SHORT EXERCISE » Echo every line of the records below word for word, but leave out the pictures.

Records of target positions »
* BEGIN *
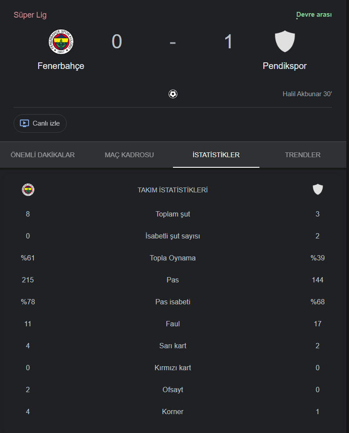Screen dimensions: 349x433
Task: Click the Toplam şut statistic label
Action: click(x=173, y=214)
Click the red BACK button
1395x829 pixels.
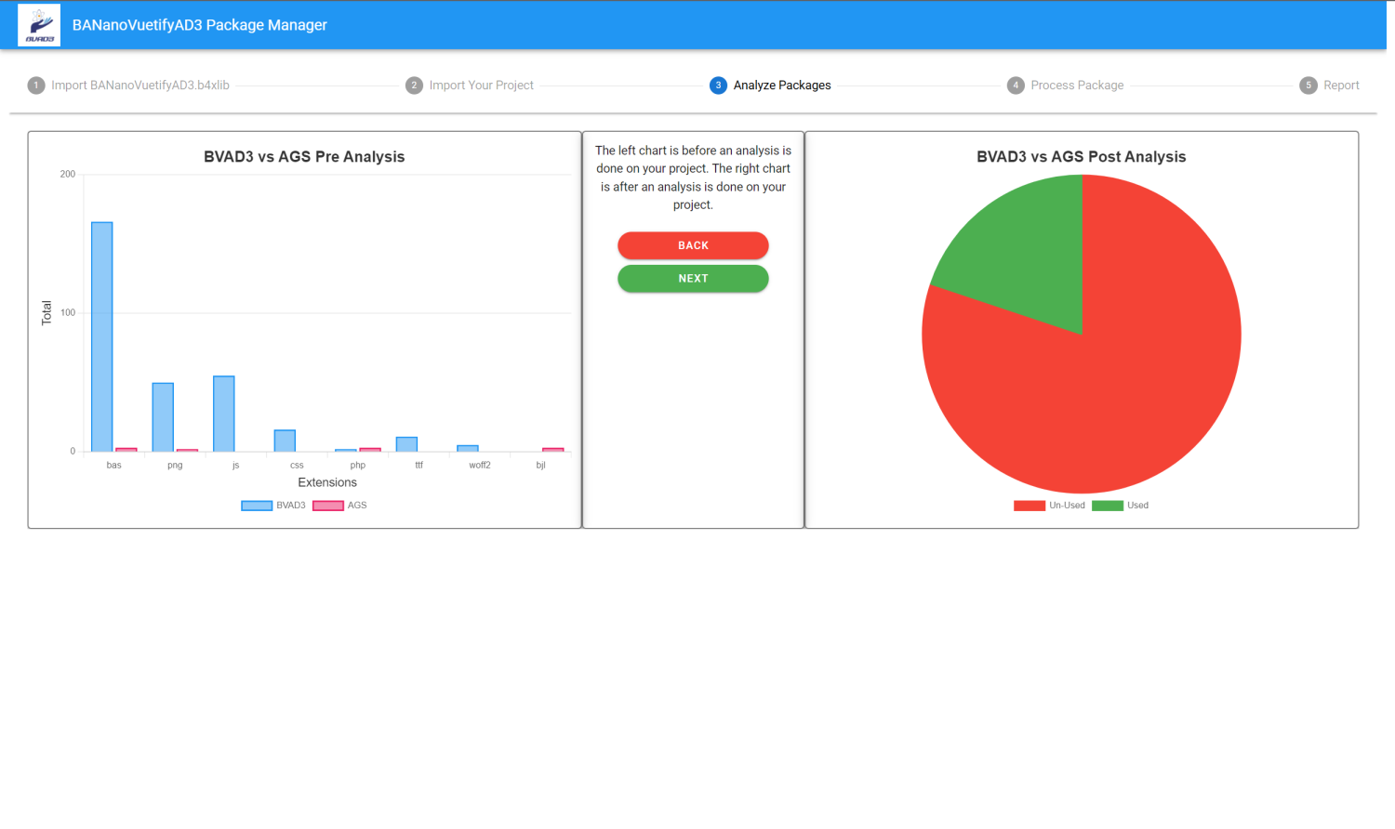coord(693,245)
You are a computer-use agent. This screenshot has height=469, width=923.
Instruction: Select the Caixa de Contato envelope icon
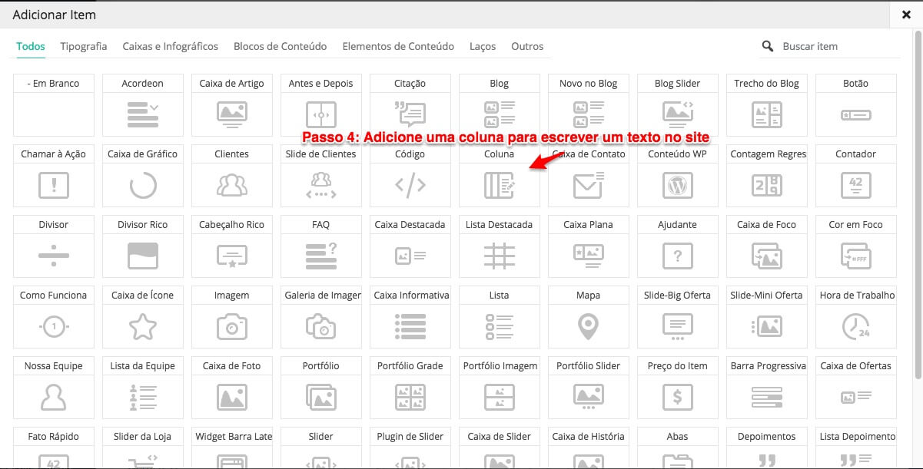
* END *
SOLUTION TO THE PROBLEM »
Screen dimensions: 349x433
Task: Click the Toplam şut statistic label
Action: click(x=173, y=214)
Click the red BACK button
1395x829 pixels.
coord(693,245)
You are a computer-use agent. This screenshot has height=469, width=923.
Instruction: Select the Caixa de Contato envelope icon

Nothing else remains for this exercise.